▶ _Records for the exercise_:
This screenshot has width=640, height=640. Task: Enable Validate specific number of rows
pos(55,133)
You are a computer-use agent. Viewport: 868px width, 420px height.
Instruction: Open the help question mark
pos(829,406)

▶ _Problem to solve_: Copy out every line of the data above, exactly as given.

▶ _Written solution_:
This screenshot has width=640, height=640. Task: Enable Validate specific number of rows
pos(55,133)
You are a computer-use agent. Viewport: 868px width, 420px height.
Instruction: Open the help question mark
pos(829,406)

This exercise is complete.